HOW TO COMPLETE THIS TASK
Top to bottom, output the entries that follow exactly.

======== SOURCE DATA

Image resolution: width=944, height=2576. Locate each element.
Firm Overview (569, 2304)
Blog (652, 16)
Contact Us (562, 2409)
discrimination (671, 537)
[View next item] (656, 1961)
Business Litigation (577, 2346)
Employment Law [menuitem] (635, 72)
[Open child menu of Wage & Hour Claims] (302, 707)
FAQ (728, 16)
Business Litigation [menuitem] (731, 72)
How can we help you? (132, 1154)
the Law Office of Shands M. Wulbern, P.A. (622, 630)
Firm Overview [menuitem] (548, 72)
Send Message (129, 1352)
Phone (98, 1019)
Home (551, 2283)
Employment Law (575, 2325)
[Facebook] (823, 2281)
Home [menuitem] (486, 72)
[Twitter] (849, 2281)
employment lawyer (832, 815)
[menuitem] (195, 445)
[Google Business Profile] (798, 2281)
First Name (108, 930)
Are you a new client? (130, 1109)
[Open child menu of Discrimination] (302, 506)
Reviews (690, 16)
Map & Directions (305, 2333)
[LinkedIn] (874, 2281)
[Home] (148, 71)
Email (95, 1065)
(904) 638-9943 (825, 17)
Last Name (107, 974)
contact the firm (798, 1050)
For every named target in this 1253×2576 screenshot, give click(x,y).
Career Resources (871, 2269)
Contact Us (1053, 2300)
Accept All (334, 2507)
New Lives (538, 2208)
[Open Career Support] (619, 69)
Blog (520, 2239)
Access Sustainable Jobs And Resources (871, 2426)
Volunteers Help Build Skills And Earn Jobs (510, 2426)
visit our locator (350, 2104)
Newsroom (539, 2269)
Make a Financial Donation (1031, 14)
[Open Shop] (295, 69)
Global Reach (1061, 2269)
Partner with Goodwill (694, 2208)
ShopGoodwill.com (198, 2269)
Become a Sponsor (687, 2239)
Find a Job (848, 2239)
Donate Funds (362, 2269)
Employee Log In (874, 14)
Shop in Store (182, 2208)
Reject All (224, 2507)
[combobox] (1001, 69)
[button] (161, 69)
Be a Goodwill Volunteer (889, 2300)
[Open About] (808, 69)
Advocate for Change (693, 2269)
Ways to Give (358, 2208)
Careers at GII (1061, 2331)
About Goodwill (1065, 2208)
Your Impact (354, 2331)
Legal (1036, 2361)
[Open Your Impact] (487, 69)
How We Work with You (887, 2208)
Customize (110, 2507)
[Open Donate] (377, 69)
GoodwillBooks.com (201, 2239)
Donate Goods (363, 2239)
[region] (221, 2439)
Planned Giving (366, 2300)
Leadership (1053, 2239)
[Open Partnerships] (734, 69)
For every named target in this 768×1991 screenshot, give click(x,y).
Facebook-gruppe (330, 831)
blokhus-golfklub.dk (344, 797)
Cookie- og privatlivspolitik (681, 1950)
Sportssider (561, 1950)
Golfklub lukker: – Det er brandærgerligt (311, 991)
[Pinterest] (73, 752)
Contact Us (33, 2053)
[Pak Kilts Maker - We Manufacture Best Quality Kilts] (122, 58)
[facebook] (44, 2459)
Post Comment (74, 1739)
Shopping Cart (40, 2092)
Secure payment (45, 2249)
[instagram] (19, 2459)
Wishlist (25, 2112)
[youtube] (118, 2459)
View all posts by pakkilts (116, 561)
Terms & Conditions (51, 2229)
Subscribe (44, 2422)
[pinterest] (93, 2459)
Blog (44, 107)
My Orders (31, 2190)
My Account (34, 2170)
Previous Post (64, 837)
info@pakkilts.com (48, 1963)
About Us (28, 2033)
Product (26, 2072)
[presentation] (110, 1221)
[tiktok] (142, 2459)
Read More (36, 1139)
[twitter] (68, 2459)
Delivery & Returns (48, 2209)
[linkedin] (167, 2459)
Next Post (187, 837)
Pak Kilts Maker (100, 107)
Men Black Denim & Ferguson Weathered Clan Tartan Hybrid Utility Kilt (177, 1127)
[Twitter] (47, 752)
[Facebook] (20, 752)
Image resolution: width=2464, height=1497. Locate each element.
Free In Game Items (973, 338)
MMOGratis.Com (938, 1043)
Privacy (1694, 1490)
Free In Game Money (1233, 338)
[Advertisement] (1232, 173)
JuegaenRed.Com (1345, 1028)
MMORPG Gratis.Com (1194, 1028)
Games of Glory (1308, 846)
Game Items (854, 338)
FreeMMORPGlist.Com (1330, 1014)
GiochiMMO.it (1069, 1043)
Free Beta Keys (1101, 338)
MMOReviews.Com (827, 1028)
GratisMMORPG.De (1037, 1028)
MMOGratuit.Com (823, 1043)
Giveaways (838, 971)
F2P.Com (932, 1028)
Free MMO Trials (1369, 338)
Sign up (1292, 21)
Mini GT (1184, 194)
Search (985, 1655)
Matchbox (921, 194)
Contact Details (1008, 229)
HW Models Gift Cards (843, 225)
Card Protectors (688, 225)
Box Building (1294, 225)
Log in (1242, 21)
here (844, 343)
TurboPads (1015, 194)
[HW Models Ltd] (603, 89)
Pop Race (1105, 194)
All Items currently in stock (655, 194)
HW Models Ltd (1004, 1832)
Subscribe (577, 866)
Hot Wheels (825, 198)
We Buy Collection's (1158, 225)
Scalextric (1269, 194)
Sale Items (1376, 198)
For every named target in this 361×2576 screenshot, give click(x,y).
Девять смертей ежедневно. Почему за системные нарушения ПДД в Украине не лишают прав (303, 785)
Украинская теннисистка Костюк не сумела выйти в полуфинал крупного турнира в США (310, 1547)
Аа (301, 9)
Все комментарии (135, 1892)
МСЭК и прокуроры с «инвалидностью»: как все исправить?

================

REPLY TO THE EXERCISE
Image resolution: width=944, height=2576. Locate each element.
Firm Overview (569, 2304)
Blog (652, 16)
Contact Us (562, 2409)
discrimination (671, 537)
[View next item] (656, 1961)
Business Litigation (577, 2346)
Employment Law [menuitem] (635, 72)
[Open child menu of Wage & Hour Claims] (302, 707)
FAQ (728, 16)
Business Litigation [menuitem] (731, 72)
How can we help you? (132, 1154)
the Law Office of Shands M. Wulbern, P.A. (622, 630)
Firm Overview [menuitem] (548, 72)
Send Message (129, 1352)
Phone (98, 1019)
Home (551, 2283)
Employment Law (575, 2325)
[Facebook] (823, 2281)
Home [menuitem] (486, 72)
[Twitter] (849, 2281)
employment lawyer (832, 815)
[menuitem] (195, 445)
[Google Business Profile] (798, 2281)
First Name (108, 930)
Are you a new client? (130, 1109)
[Open child menu of Discrimination] (302, 506)
Reviews (690, 16)
Map & Directions (305, 2333)
[LinkedIn] (874, 2281)
[Home] (148, 71)
Email (95, 1065)
(904) 638-9943 (825, 17)
Last Name (107, 974)
contact the firm (798, 1050)
For every named target in this 1253×2576 screenshot, give click(x,y).
Career Resources (871, 2269)
Contact Us (1053, 2300)
Accept All (334, 2507)
New Lives (538, 2208)
[Open Career Support] (619, 69)
Blog (520, 2239)
Access Sustainable Jobs And Resources (871, 2426)
Volunteers Help Build Skills And Earn Jobs (510, 2426)
visit our locator (350, 2104)
Newsroom (539, 2269)
Make a Financial Donation (1031, 14)
[Open Shop] (295, 69)
Global Reach (1061, 2269)
Partner with Goodwill (694, 2208)
ShopGoodwill.com (198, 2269)
Become a Sponsor (687, 2239)
Find a Job (848, 2239)
Donate Funds (362, 2269)
Employee Log In (874, 14)
Shop in Store (182, 2208)
Reject All (224, 2507)
[combobox] (1001, 69)
[button] (161, 69)
Be a Goodwill Volunteer (889, 2300)
[Open About] (808, 69)
Advocate for Change (693, 2269)
Ways to Give (358, 2208)
Careers at GII (1061, 2331)
About Goodwill (1065, 2208)
Your Impact (354, 2331)
Legal (1036, 2361)
[Open Your Impact] (487, 69)
How We Work with You (887, 2208)
Customize (110, 2507)
[Open Donate] (377, 69)
GoodwillBooks.com (201, 2239)
Donate Goods (363, 2239)
[region] (221, 2439)
Planned Giving (366, 2300)
Leadership (1053, 2239)
[Open Partnerships] (734, 69)
For every named target in this 768×1991 screenshot, give click(x,y).
Facebook-gruppe (330, 831)
blokhus-golfklub.dk (344, 797)
Cookie- og privatlivspolitik (681, 1950)
Sportssider (561, 1950)
Golfklub lukker: – Det er brandærgerligt (311, 991)
[Pinterest] (73, 752)
Contact Us (33, 2053)
[Pak Kilts Maker - We Manufacture Best Quality Kilts] (122, 58)
[facebook] (44, 2459)
Post Comment (74, 1739)
Shopping Cart (40, 2092)
Secure payment (45, 2249)
[instagram] (19, 2459)
Wishlist (25, 2112)
[youtube] (118, 2459)
View all posts by pakkilts (116, 561)
Terms & Conditions (51, 2229)
Subscribe (44, 2422)
[pinterest] (93, 2459)
Blog (44, 107)
My Orders (31, 2190)
My Account (34, 2170)
Previous Post (64, 837)
info@pakkilts.com (48, 1963)
About Us (28, 2033)
Product (26, 2072)
[presentation] (110, 1221)
[tiktok] (142, 2459)
Read More (36, 1139)
[twitter] (68, 2459)
Delivery & Returns (48, 2209)
[linkedin] (167, 2459)
Next Post (187, 837)
Pak Kilts Maker (100, 107)
Men Black Denim & Ferguson Weathered Clan Tartan Hybrid Utility Kilt (177, 1127)
[Twitter] (47, 752)
[Facebook] (20, 752)
Image resolution: width=2464, height=1497. Locate each element.
Free In Game Items (973, 338)
MMOGratis.Com (938, 1043)
Privacy (1694, 1490)
Free In Game Money (1233, 338)
[Advertisement] (1232, 173)
JuegaenRed.Com (1345, 1028)
MMORPG Gratis.Com (1194, 1028)
Games of Glory (1308, 846)
Game Items (854, 338)
FreeMMORPGlist.Com (1330, 1014)
GiochiMMO.it (1069, 1043)
Free Beta Keys (1101, 338)
MMOReviews.Com (827, 1028)
GratisMMORPG.De (1037, 1028)
MMOGratuit.Com (823, 1043)
Giveaways (838, 971)
F2P.Com (932, 1028)
Free MMO Trials (1369, 338)
Sign up (1292, 21)
Mini GT (1184, 194)
Search (985, 1655)
Matchbox (921, 194)
Contact Details (1008, 229)
HW Models Gift Cards (843, 225)
Card Protectors (688, 225)
Box Building (1294, 225)
Log in (1242, 21)
here (844, 343)
TurboPads (1015, 194)
[HW Models Ltd] (603, 89)
Pop Race (1105, 194)
All Items currently in stock (655, 194)
HW Models Ltd (1004, 1832)
Subscribe (577, 866)
Hot Wheels (825, 198)
We Buy Collection's (1158, 225)
Scalextric (1269, 194)
Sale Items (1376, 198)
For every named target in this 361×2576 screenshot, give click(x,y).
Девять смертей ежедневно. Почему за системные нарушения ПДД в Украине не лишают прав (303, 785)
Украинская теннисистка Костюк не сумела выйти в полуфинал крупного турнира в США (310, 1547)
Аа (301, 9)
Все комментарии (135, 1892)
МСЭК и прокуроры с «инвалидностью»: как все исправить?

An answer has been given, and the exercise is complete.